Python example code for the George B. Moody PhysioNet Challenge 2025

What's in this repository?

This repository contains a simple example that illustrates how to format a Python entry for the George B. Moody PhysioNet Challenge 2025. If you are participating in the 2025 Challenge, then we recommend using this repository as a template for your entry. You can remove some of the code, reuse other code, and add new code to create your entry. You do not need to use the models, features, and/or libraries in this example for your entry. We encourage a diversity of approaches to the Challenges.

For this example, we implemented a random forest model with several simple features. (This simple example is not designed to perform well, so you should not use it as a baseline for your approach's performance.) You can try it by running the following commands on the Challenge training set. If you are using a relatively recent personal computer, then you should be able to run these commands from start to finish on a small subset (1000 records) of the training data in a few minutes or less.

How do I run these scripts?

First, you can download and create data for these scripts by following the instructions in the following section.

Second, you can install the dependencies for these scripts by creating a Docker image (see below) or virtual environment and running

pip install -r requirements.txt

You can train your model by running

python train_model.py -d training_data -m model

where

training_data (input; required) is a folder with the training data files, which must include the labels; and
model (output; required) is a folder for saving your model.

You can run your trained model by running

python run_model.py -d holdout_data -m model -o holdout_outputs

where

holdout_data (input; required) is a folder with the holdout data files, which will not necessarily include the labels;
model (input; required) is a folder for loading your model; and
holdout_outputs (output; required) is a folder for saving your model outputs.
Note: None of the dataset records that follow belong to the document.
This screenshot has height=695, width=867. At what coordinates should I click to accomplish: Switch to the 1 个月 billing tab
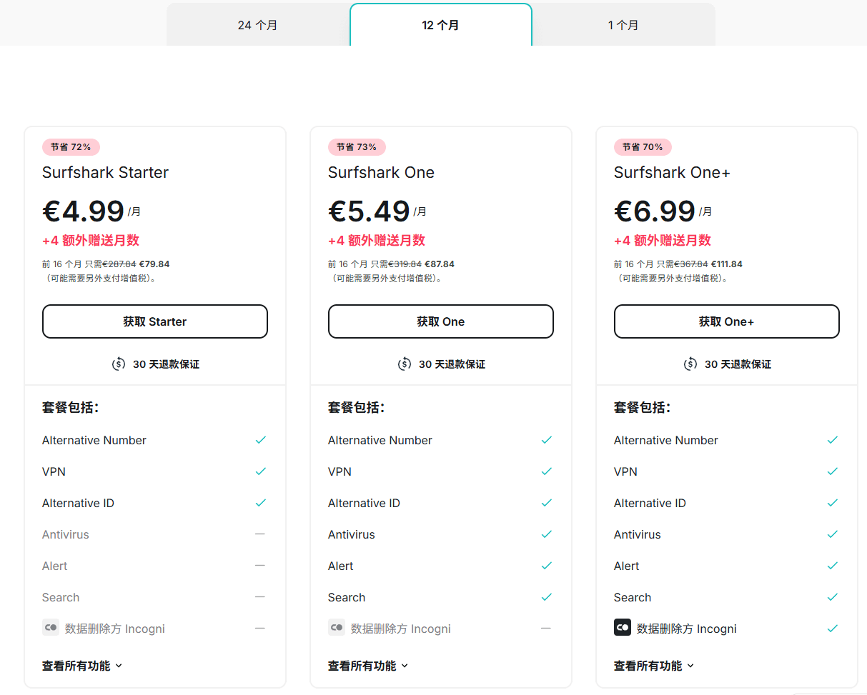coord(623,26)

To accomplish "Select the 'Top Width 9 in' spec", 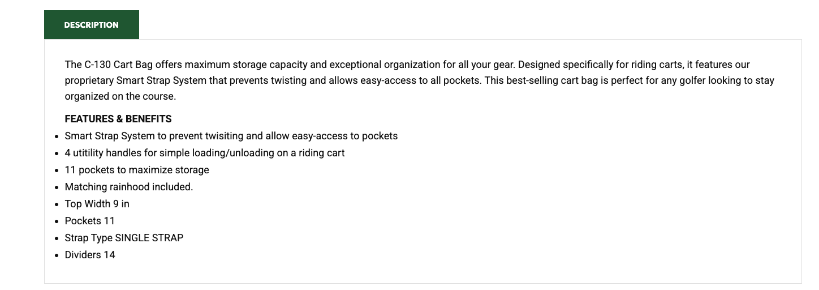I will coord(97,204).
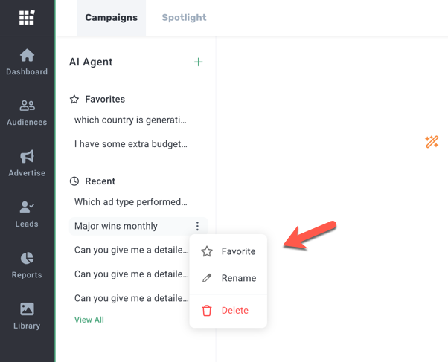Click the plus icon beside AI Agent
The width and height of the screenshot is (448, 362).
click(x=199, y=62)
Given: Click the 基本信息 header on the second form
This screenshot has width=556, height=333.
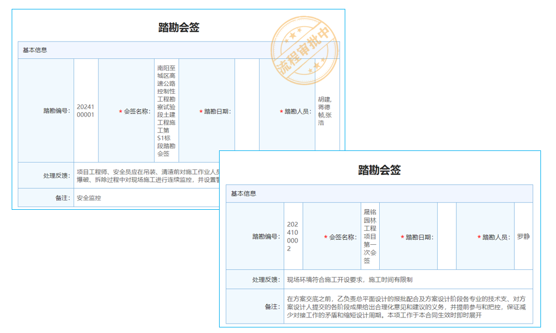Looking at the screenshot, I should (243, 192).
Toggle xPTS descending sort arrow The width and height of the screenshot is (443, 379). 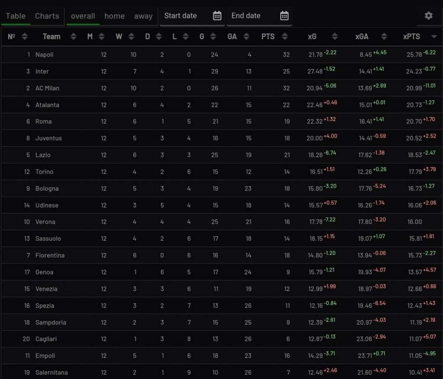tap(434, 37)
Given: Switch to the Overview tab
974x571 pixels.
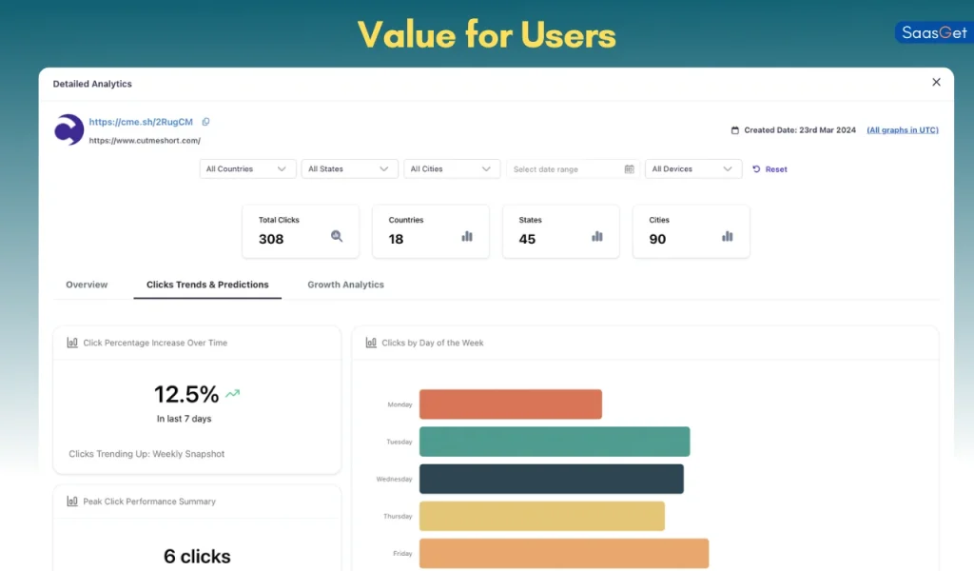Looking at the screenshot, I should pyautogui.click(x=87, y=284).
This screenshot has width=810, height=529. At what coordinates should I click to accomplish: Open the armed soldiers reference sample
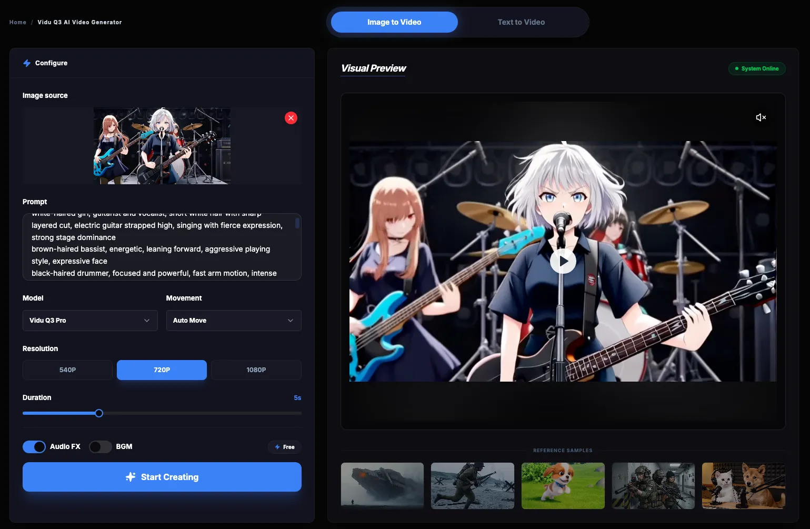click(x=653, y=485)
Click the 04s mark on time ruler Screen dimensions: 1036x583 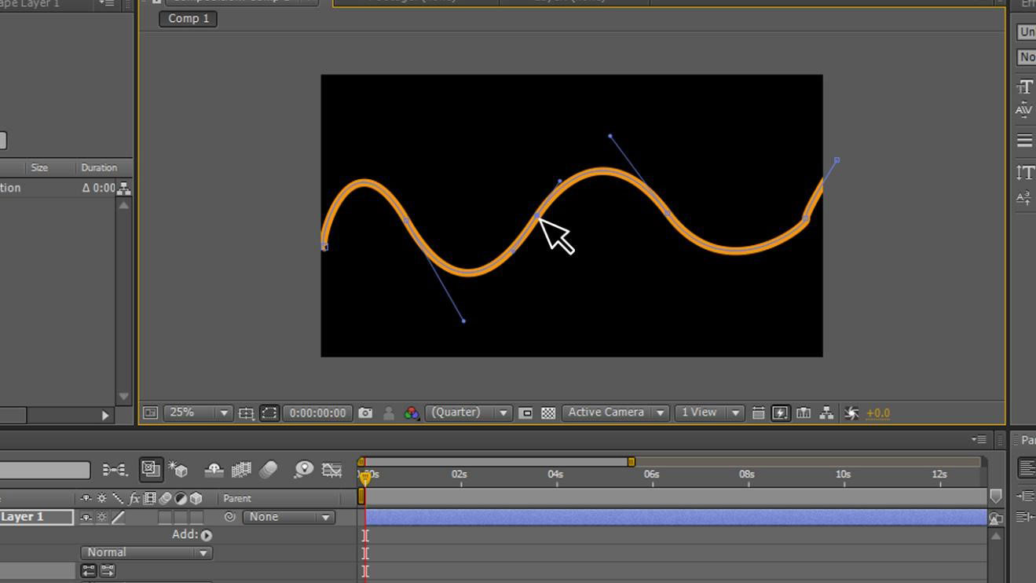click(x=555, y=475)
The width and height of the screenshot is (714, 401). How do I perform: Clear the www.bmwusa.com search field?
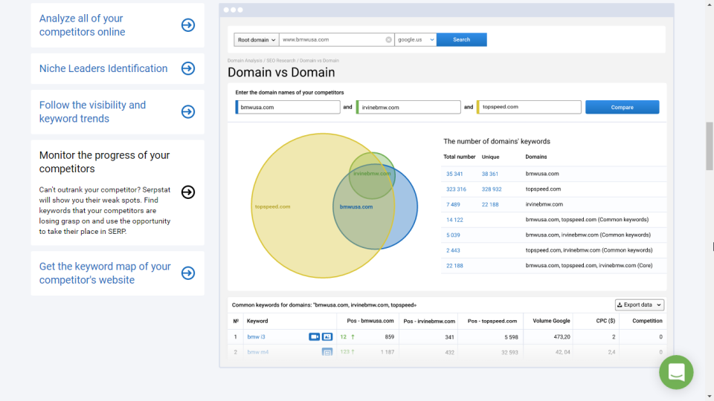tap(388, 40)
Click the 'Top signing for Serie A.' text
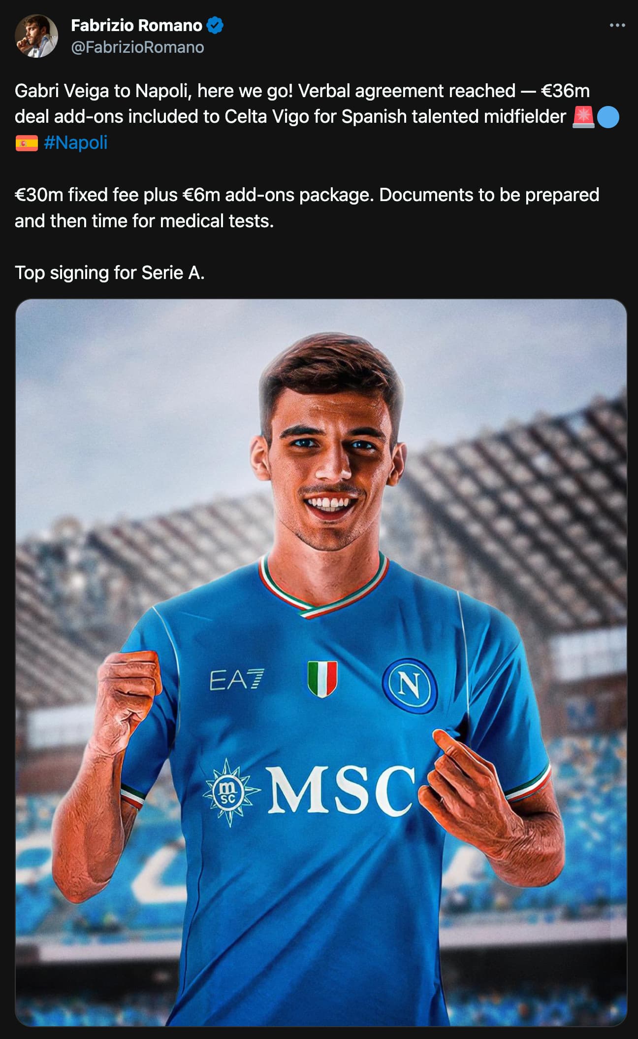This screenshot has width=638, height=1039. coord(109,273)

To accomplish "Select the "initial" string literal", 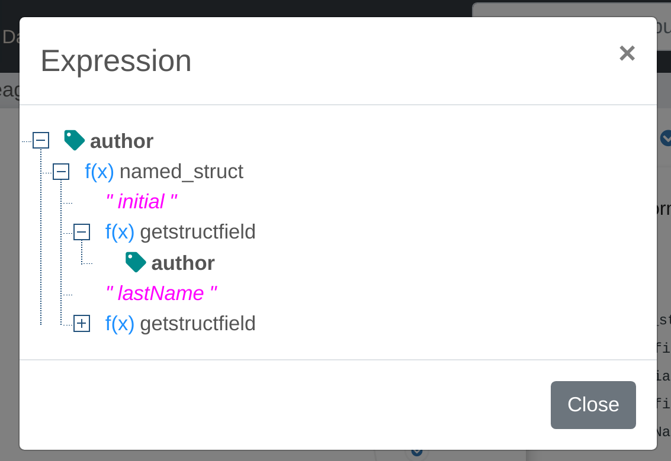I will pos(142,202).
The Challenge website provides a training database with a description of the contents and structure of the data files.

You can evaluate your model by pulling or downloading the evaluation code and running

python evaluate_model.py -d holdout_data -o holdout_outputs -s scores.csv

where

holdout_data(input; required) is a folder with labels for the holdout data files, which must include the labels;
holdout_outputs (input; required) is a folder containing files with your model's outputs for the data; and
scores.csv (output; optional) is file with a collection of scores for your model.

You can use the provided training set for the training_data and holdout_data files, but we will use different datasets for the validation and test sets, and we will not provide the labels to your code.

How do I create data for these scripts?

You can use the scripts in this repository to convert the CODE-15% dataset, the SaMi-Trop dataset, and the PTB-XL dataset to WFDB format.

Please see the data section of the website for more information about the Challenge data.

CODE-15% dataset

These instructions use code15_input as the path for the input data files and code15_output for the output data files, but you can replace them with the absolute or relative paths for the files on your machine.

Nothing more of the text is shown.